Context Propagation#
A mechanism for passing Trace ID and Span ID between services in distributed systems.
Counter#
A monotonically increasing metric type. Used for request counts, error counts, etc. Calculate rate of change with rate() function.
E#
Exemplar#
A trace sample linked to a metric. Allows direct navigation from metrics to related traces.
Exporter#
A component that exposes application/system metrics in Prometheus format.
F#
Four Golden Signals#
Four core metrics proposed by Google SRE: Latency, Traffic, Errors, Saturation.
G#
Gauge#
A metric type representing current value. Can increase/decrease. Used for CPU usage, temperature, etc.
H#
Histogram#
A metric type that measures value distribution in buckets. Used for measuring response time distribution. Calculate percentiles with histogram_quantile().
I#
Instrumentation#
Adding observability data collection code to applications. Can be automatic or manual instrumentation.
irate()#
A PromQL function that calculates instantaneous rate using only the last two samples.
L#
Label#
Key-value metadata attached to metrics. Used for filtering and grouping.
LogQL#
Grafana Loki’s query language. Similar syntax to PromQL.
Loki#
Grafana’s log collection system. Lightweight with label-based indexing.
M#
Micrometer#
A metrics facade for JVM applications. Supports various backends like Prometheus, Datadog.
O#
OpenTelemetry (OTel)#
A vendor-neutral observability standard framework for metrics, logs, and traces.
OTLP#
OpenTelemetry Protocol. A standard protocol for transmitting observability data.
P#
Percentile#
A value below which a certain percentage of data falls in the distribution. P99 = 99% of values are below this.
PromQL#
Prometheus Query Language. A language for querying and analyzing time series data.
Pull Model#
A method where Prometheus actively scrapes targets for metrics (opposite of Push).
R#
rate()#
A PromQL function that calculates the average per-second rate of increase for Counters.
Recording Rules#
Prometheus rules that pre-calculate complex queries and store them as new metrics.
RED Method#
A microservice monitoring methodology measuring Rate, Errors, Duration.
S#
Sampling#
A technique that stores only a portion of all traces.

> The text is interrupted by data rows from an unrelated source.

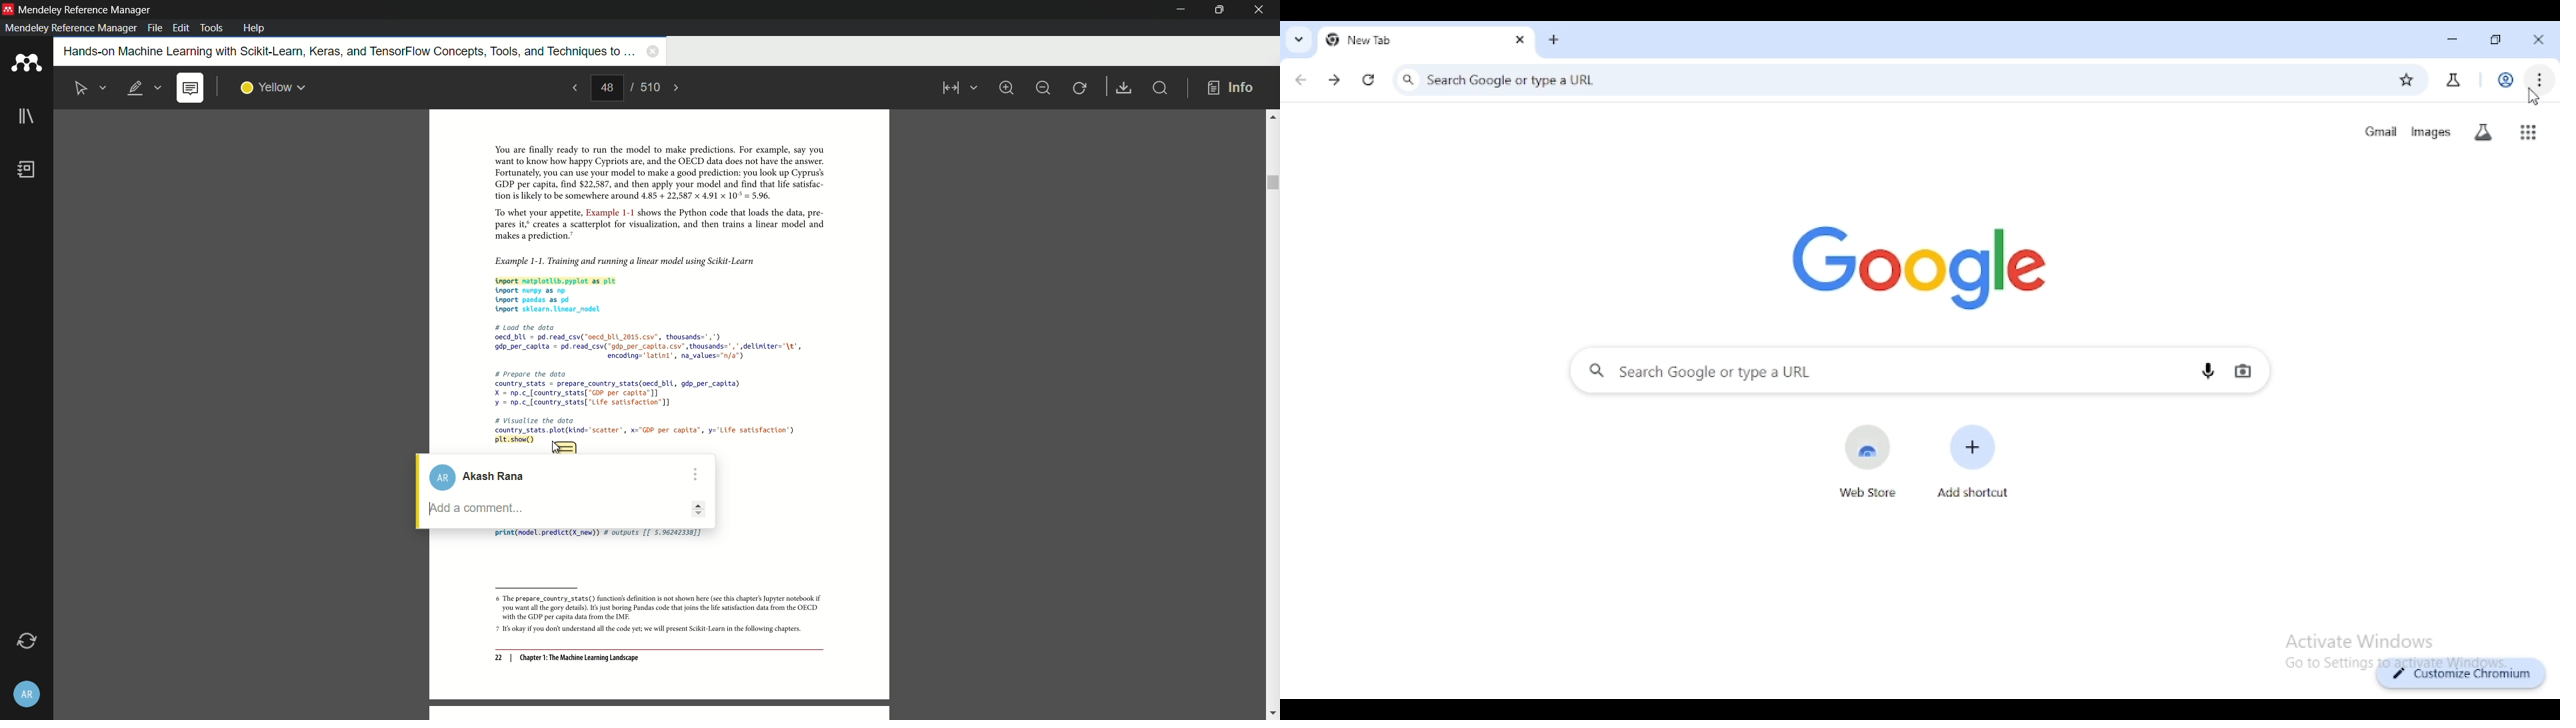 The image size is (2576, 728). What do you see at coordinates (254, 28) in the screenshot?
I see `help menu` at bounding box center [254, 28].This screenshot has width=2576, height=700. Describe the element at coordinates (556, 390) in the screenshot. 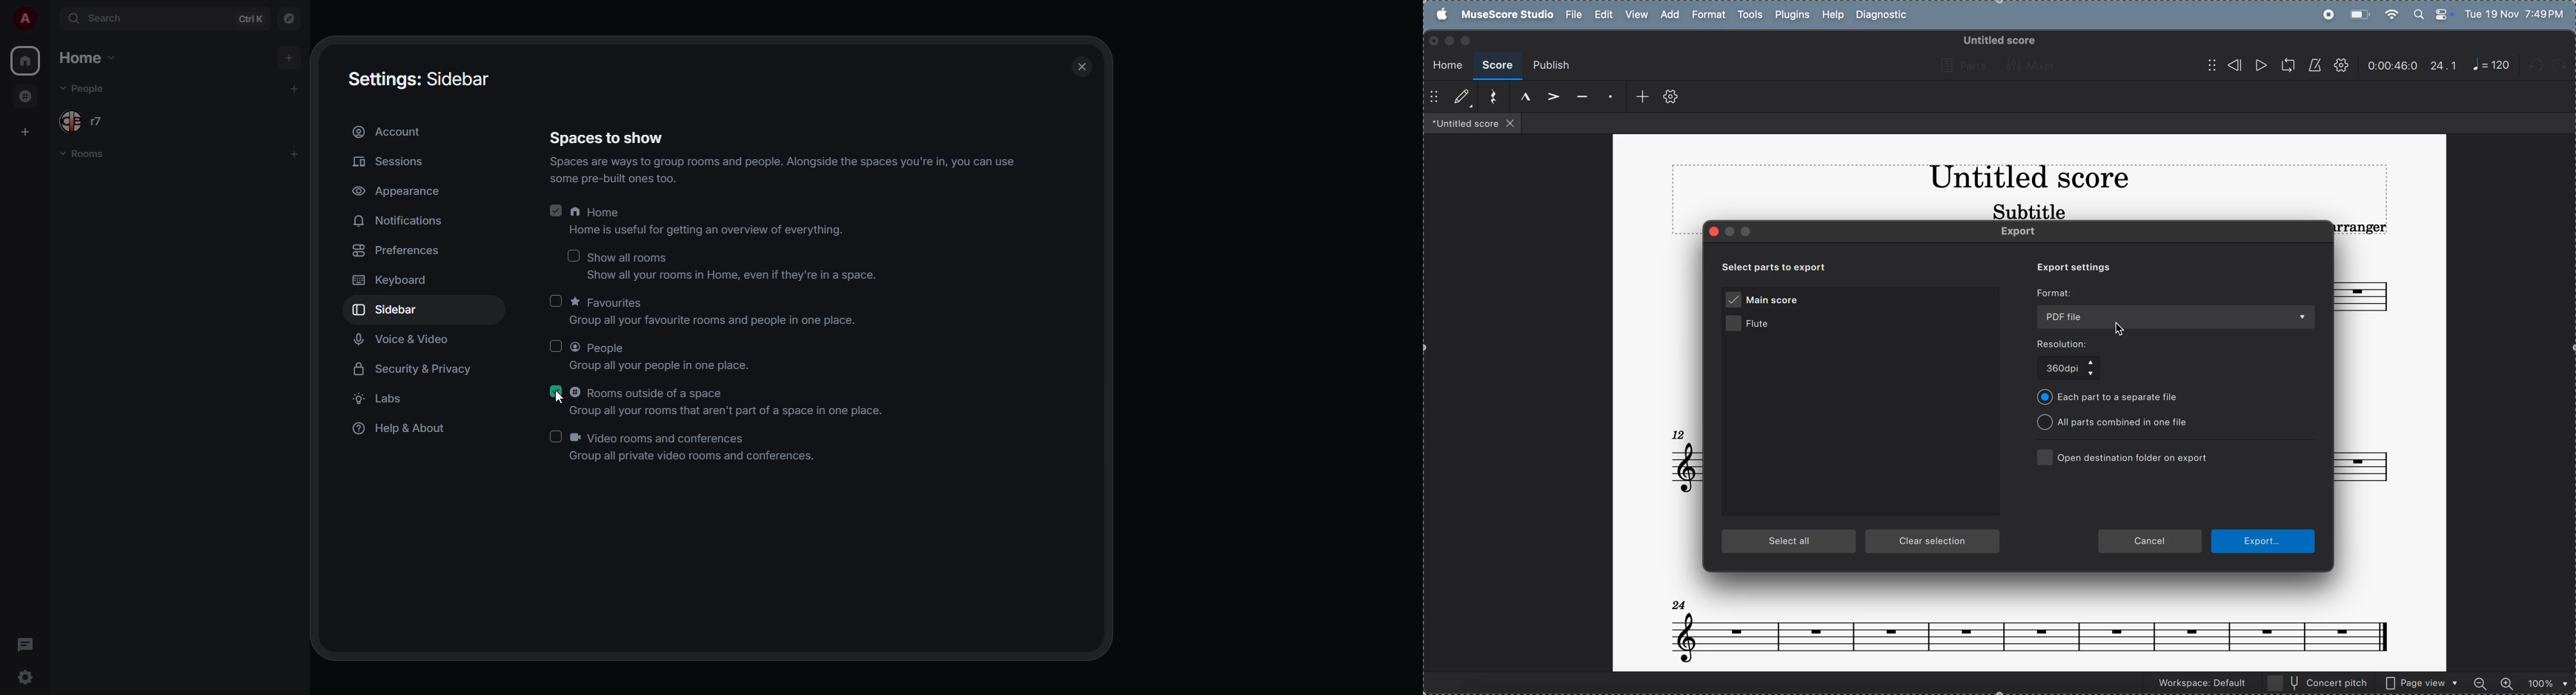

I see `enabled` at that location.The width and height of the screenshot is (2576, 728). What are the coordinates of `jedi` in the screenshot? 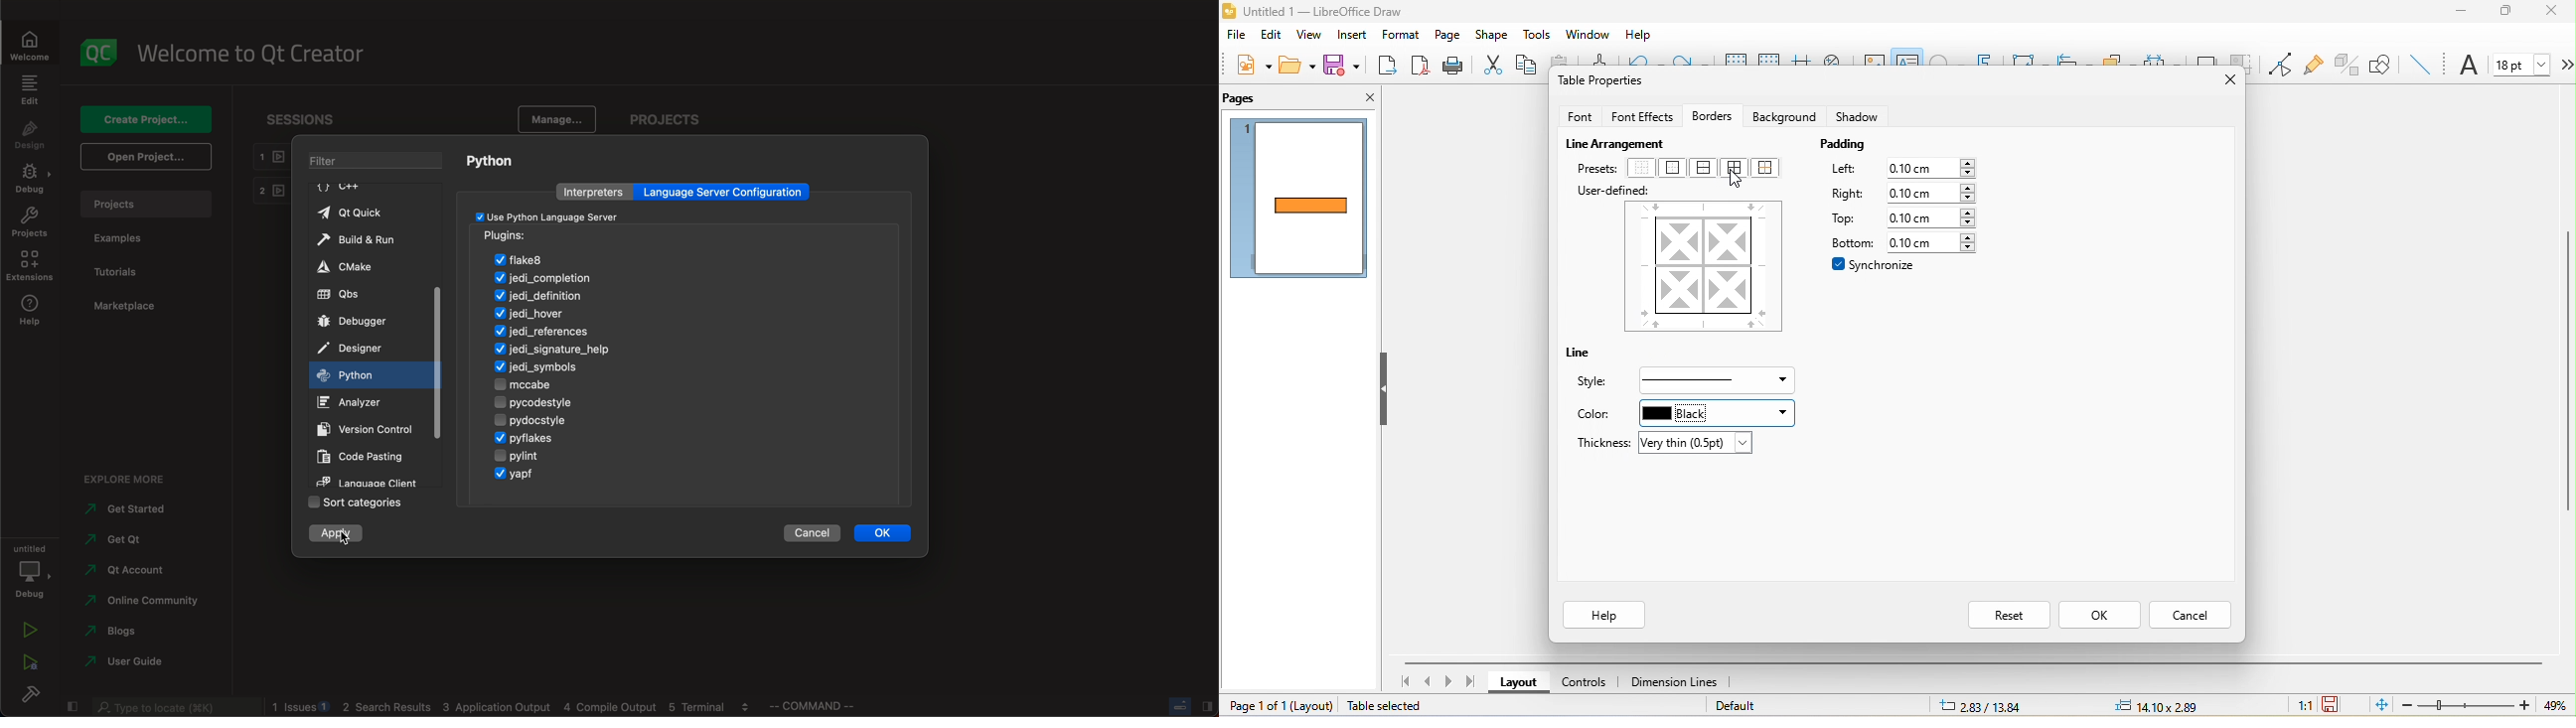 It's located at (564, 277). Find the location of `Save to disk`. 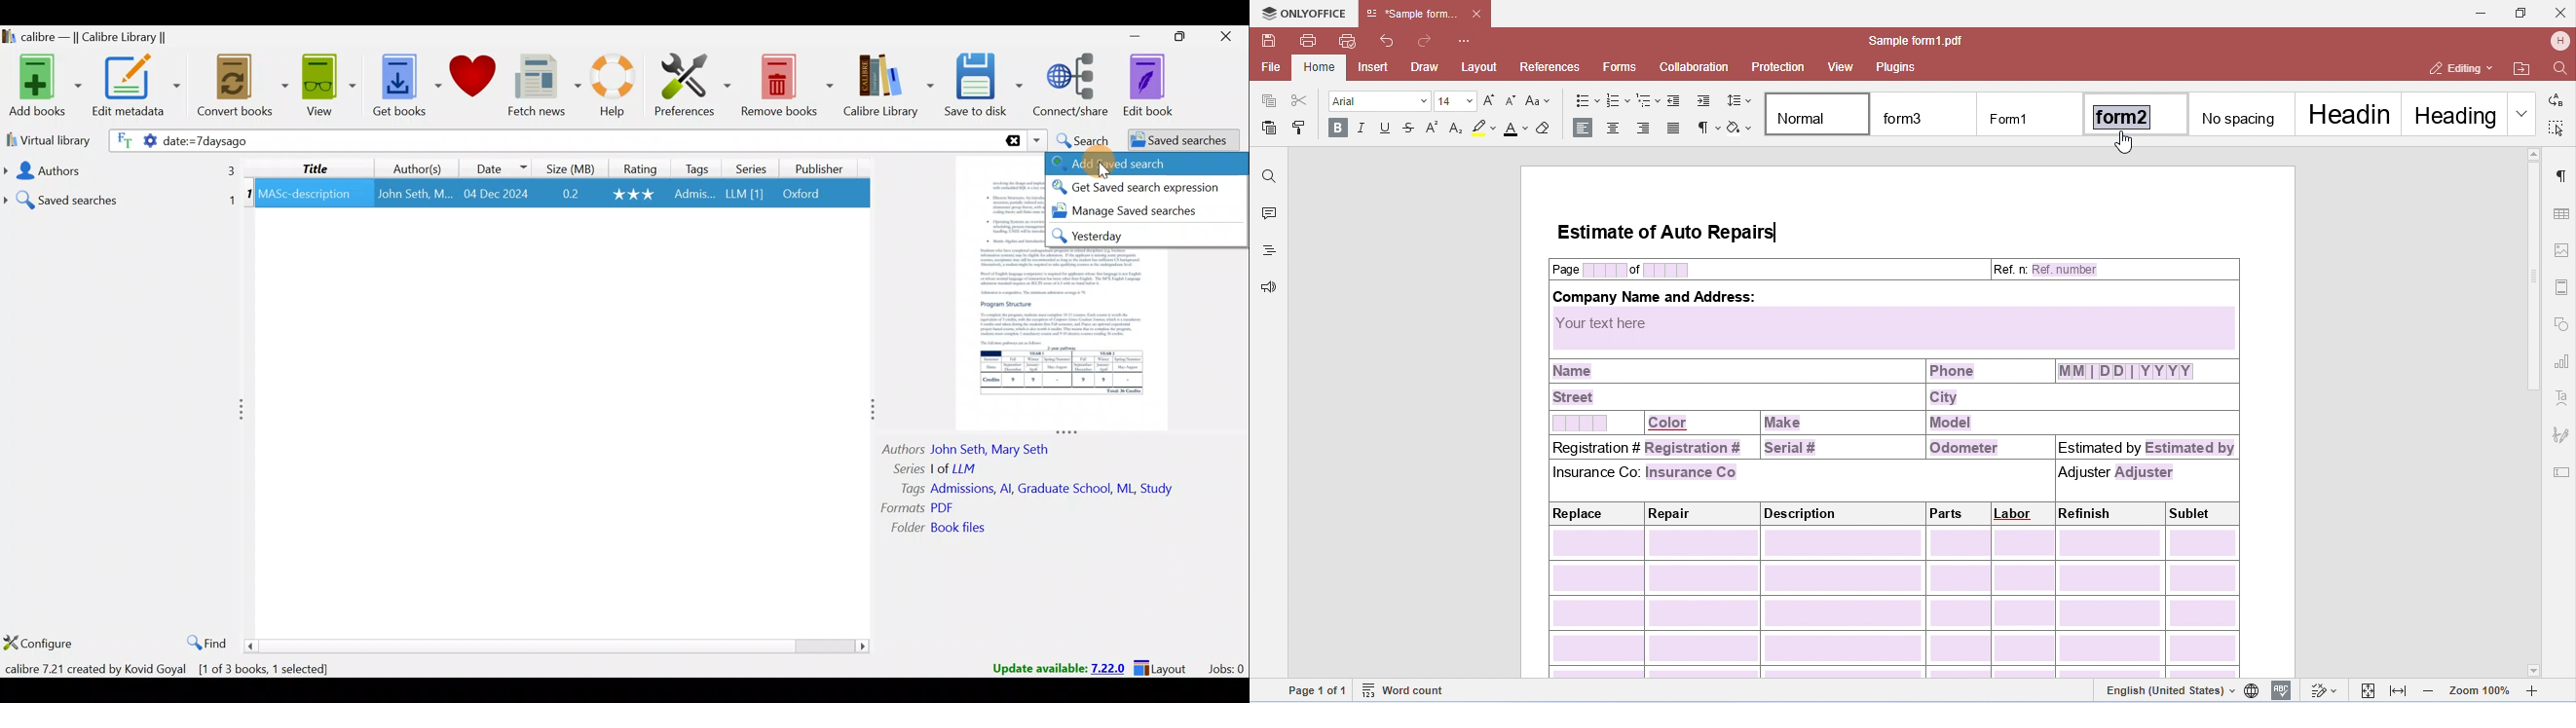

Save to disk is located at coordinates (986, 87).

Used for cost optimization.
Scrape#
The act of Prometheus collecting metrics from targets.
Service Level Indicator (SLI)#
A metric that measures service level. Example: P99 response time, error rate.
Service Level Objective (SLO)#
Target values for SLIs. Example: P99 < 500ms, 99.9% availability.
Span#
A single unit of work in distributed tracing. A Trace consists of multiple Spans.
T#
Tail-based Sampling#
A sampling method that prioritizes storing errors/slow requests after request completion.
Tempo#
Grafana’s distributed tracing backend. Optimized for large-scale trace storage.
Three Pillars#
The three pillars of Observability: Metrics, Logs, Traces.
Trace#
The complete path of a single request through a distributed system. Consists of multiple Spans.
Trace ID#
A unique ID identifying a trace. All Spans share the same Trace ID.
U#
USE Method#
A resource monitoring methodology measuring Utilization, Saturation, Errors.
W#
W3C Trace Context#
An HTTP header standard for distributed tracing. Uses traceparent header.